How to complete this task: Give again, unaltered, the line with "Task: Click the 重置 orange reset button" and all lines that follow it in the listing below, minus any pictures.

Source material:

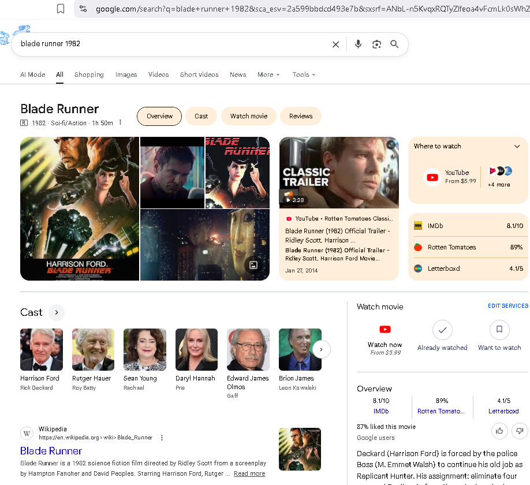Click the EDIT SERVICES link

pyautogui.click(x=507, y=306)
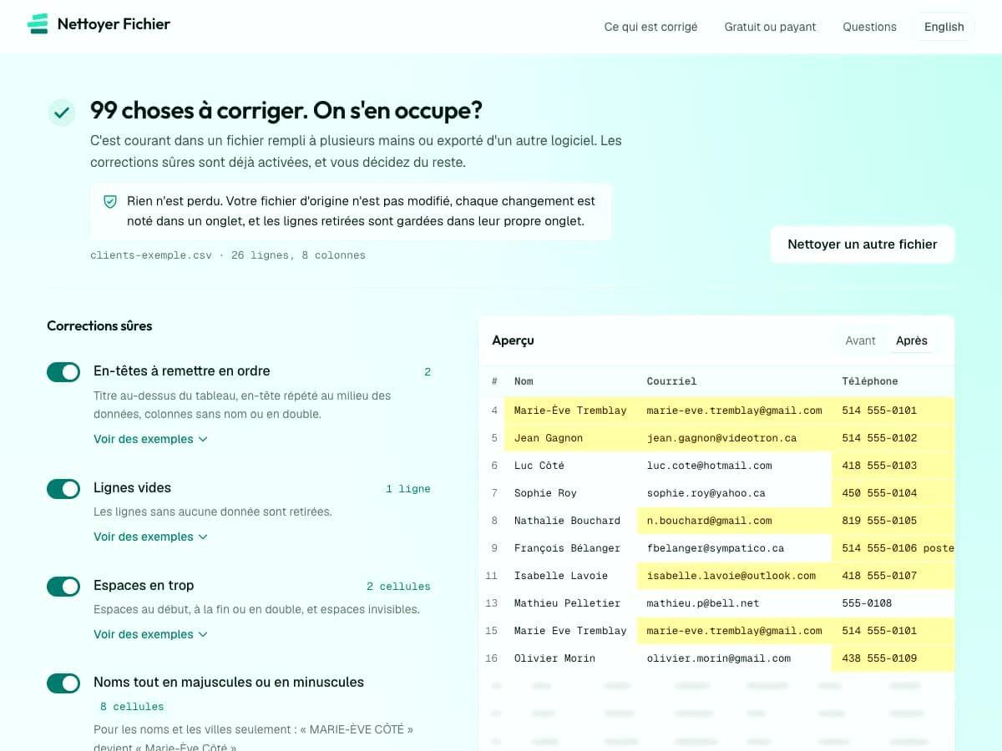This screenshot has width=1002, height=751.
Task: Expand 'Voir des exemples' under Espaces en trop
Action: click(150, 634)
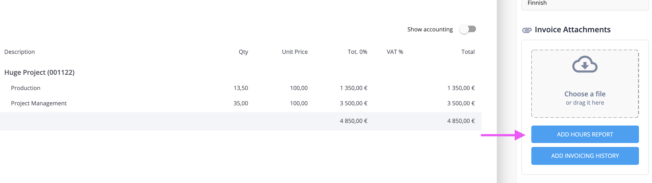652x183 pixels.
Task: Click the paperclip Invoice Attachments icon
Action: (527, 30)
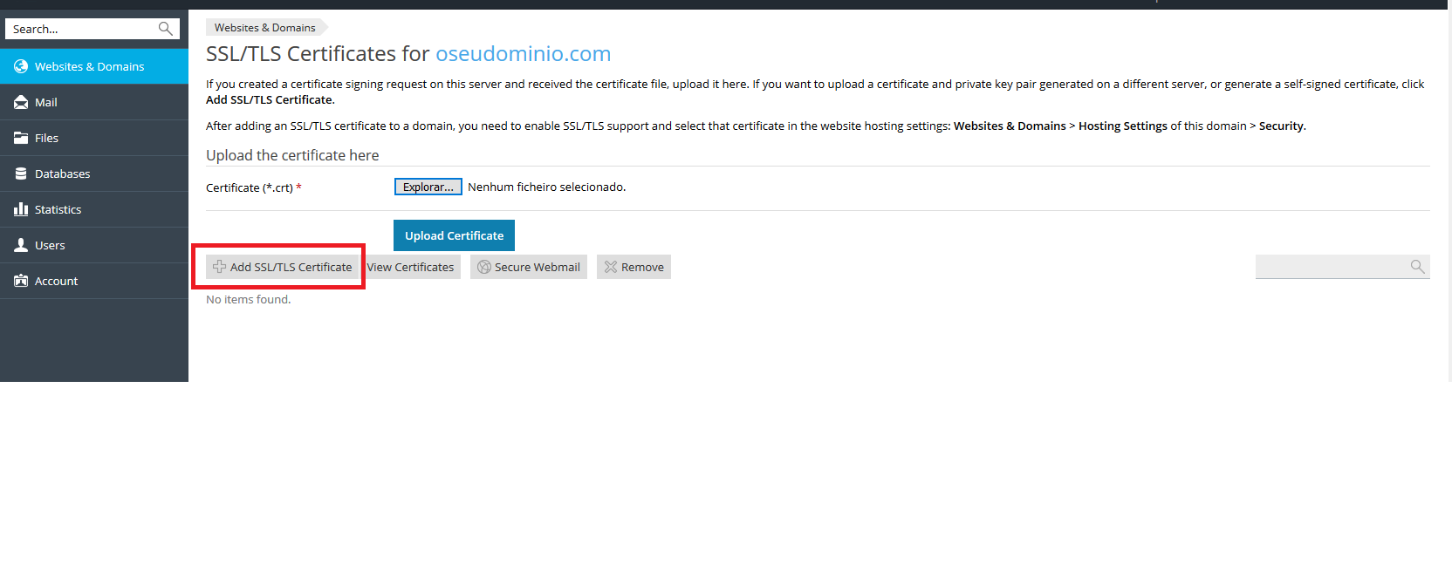Click the globe icon for Websites & Domains
The width and height of the screenshot is (1452, 565).
coord(21,66)
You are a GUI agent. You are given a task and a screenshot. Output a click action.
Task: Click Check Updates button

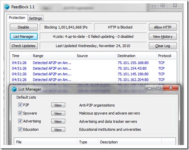pos(24,46)
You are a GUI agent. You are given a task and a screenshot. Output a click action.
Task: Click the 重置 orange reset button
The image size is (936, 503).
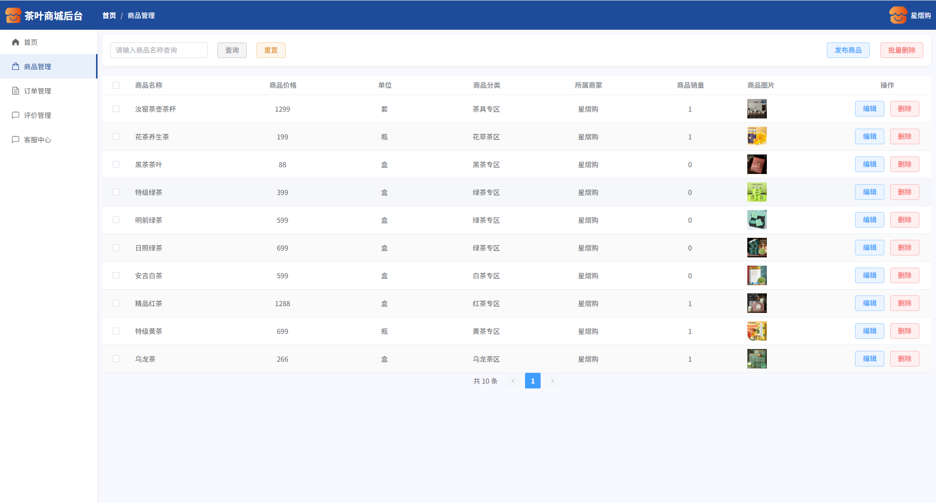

Result for this task:
Task: Click the 重置 orange reset button
The image size is (936, 503).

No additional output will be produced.